**What you will do**.
Each line in the material below, starting at the one that contains "This screenshot has" and ending at the one that contains "Like the 'địttttt thật àaa' reply", should be repeated exactly; the pictures should not.

**Entries shown**.
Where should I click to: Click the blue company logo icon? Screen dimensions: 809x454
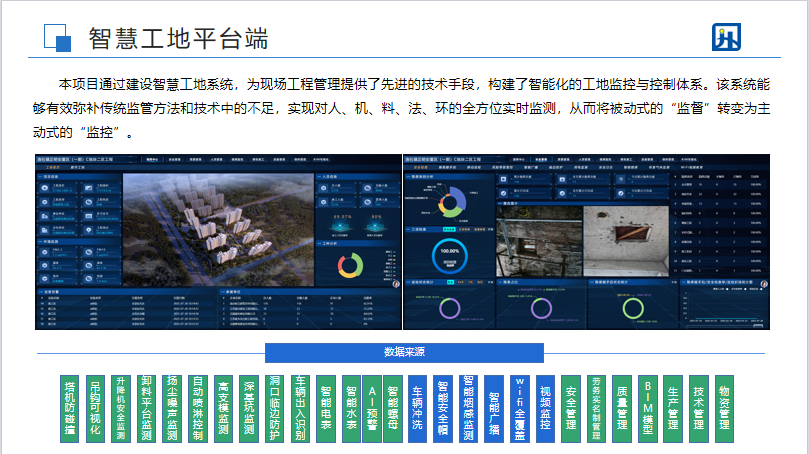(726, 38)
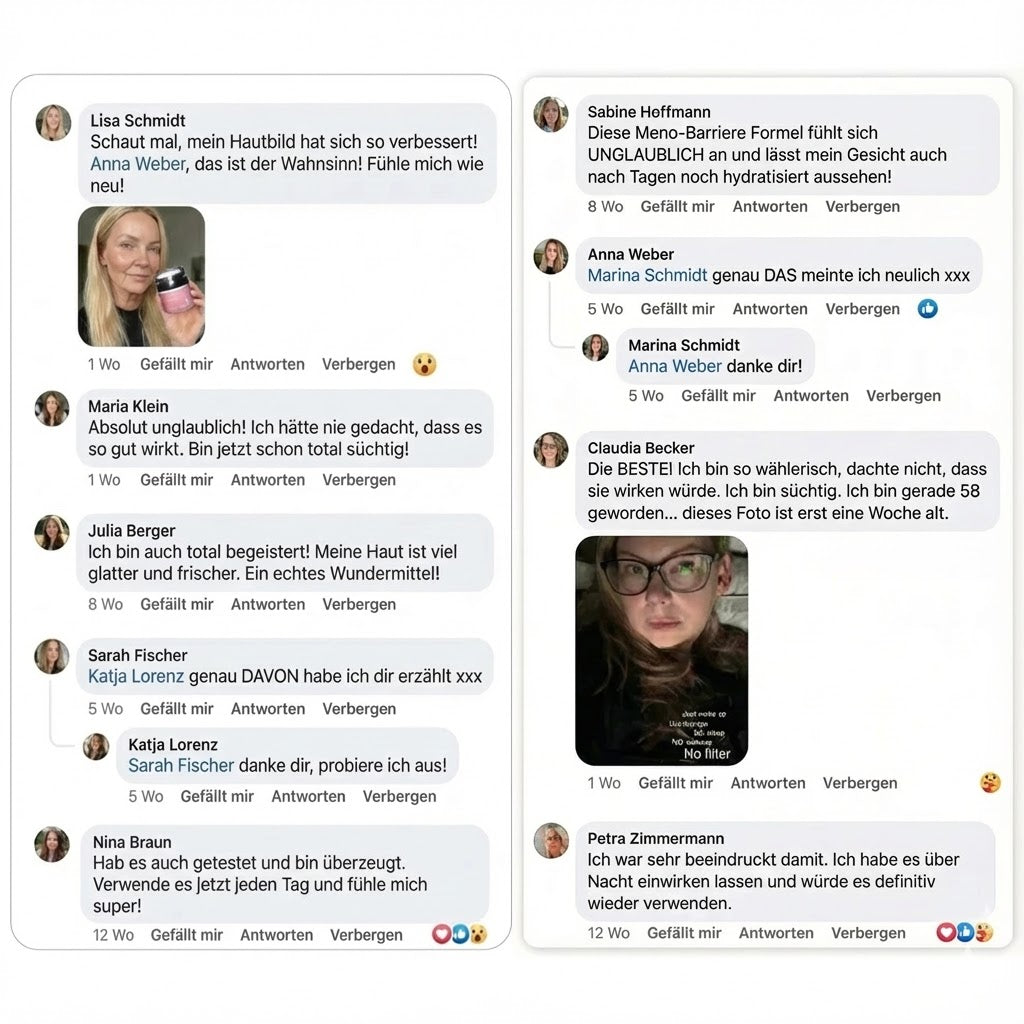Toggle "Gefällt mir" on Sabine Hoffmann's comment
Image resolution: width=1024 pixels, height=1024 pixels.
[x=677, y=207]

...

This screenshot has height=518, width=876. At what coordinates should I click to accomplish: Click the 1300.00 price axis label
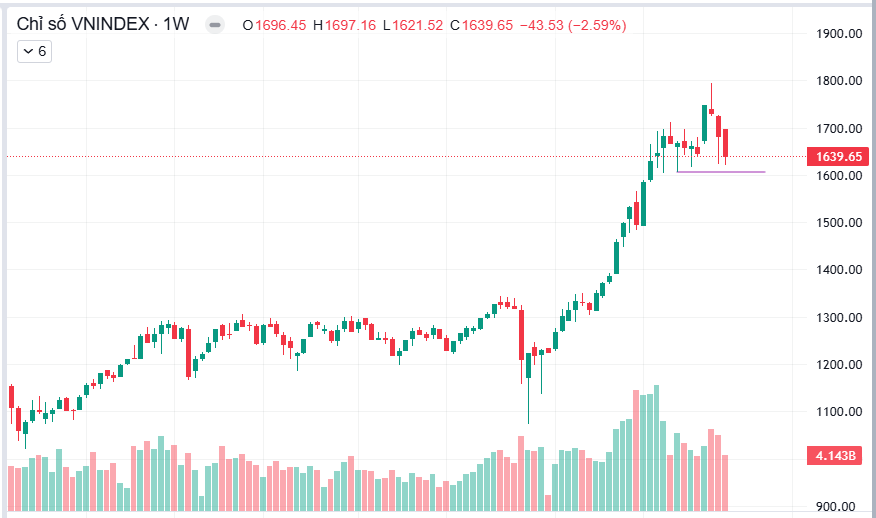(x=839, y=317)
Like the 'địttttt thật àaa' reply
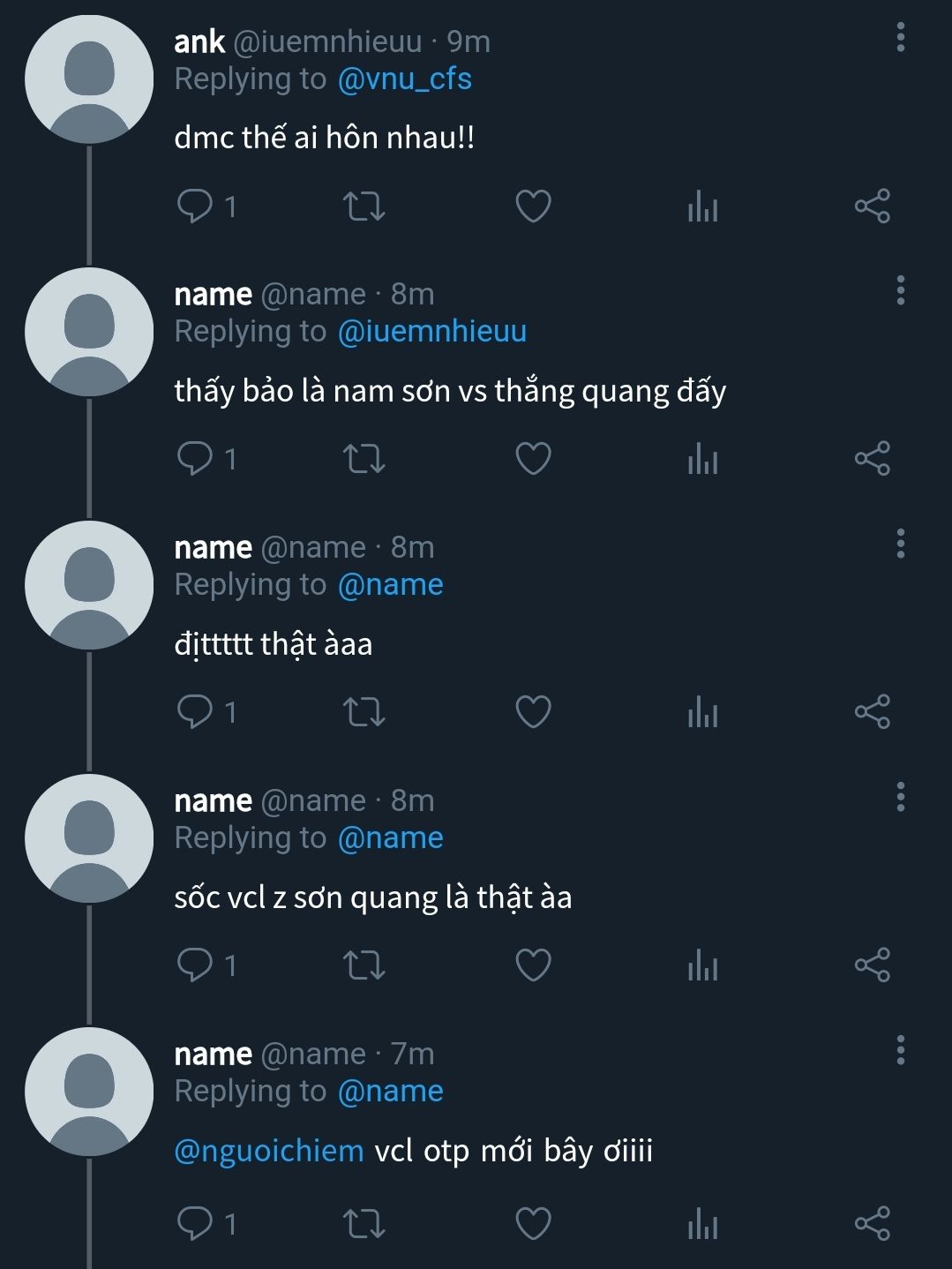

--

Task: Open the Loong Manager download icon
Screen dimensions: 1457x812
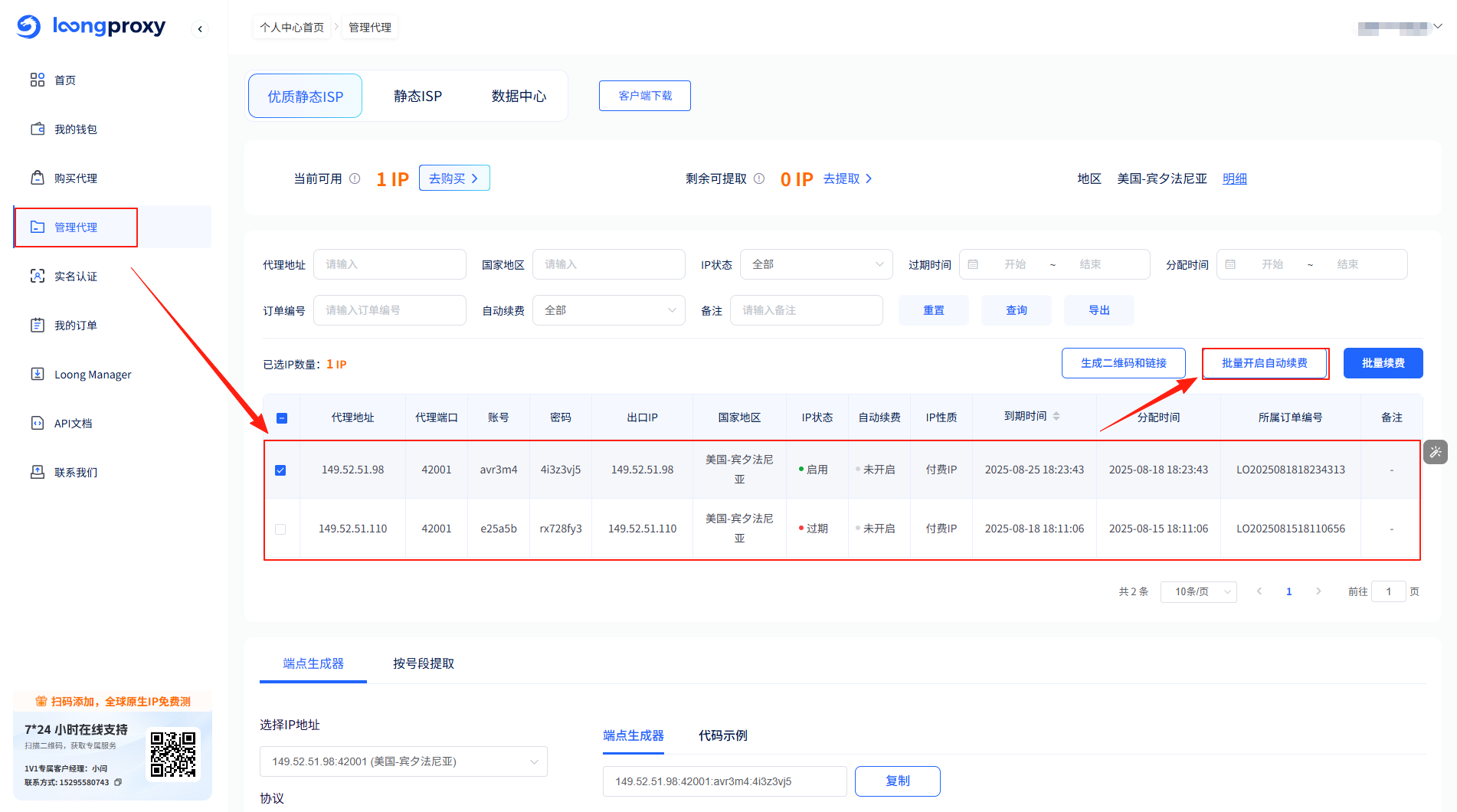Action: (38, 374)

**Result of this exercise**.
This screenshot has height=518, width=876. At what coordinates should I click to accomplish: Click the 1300.00 price axis label
(x=839, y=317)
Like the 'địttttt thật àaa' reply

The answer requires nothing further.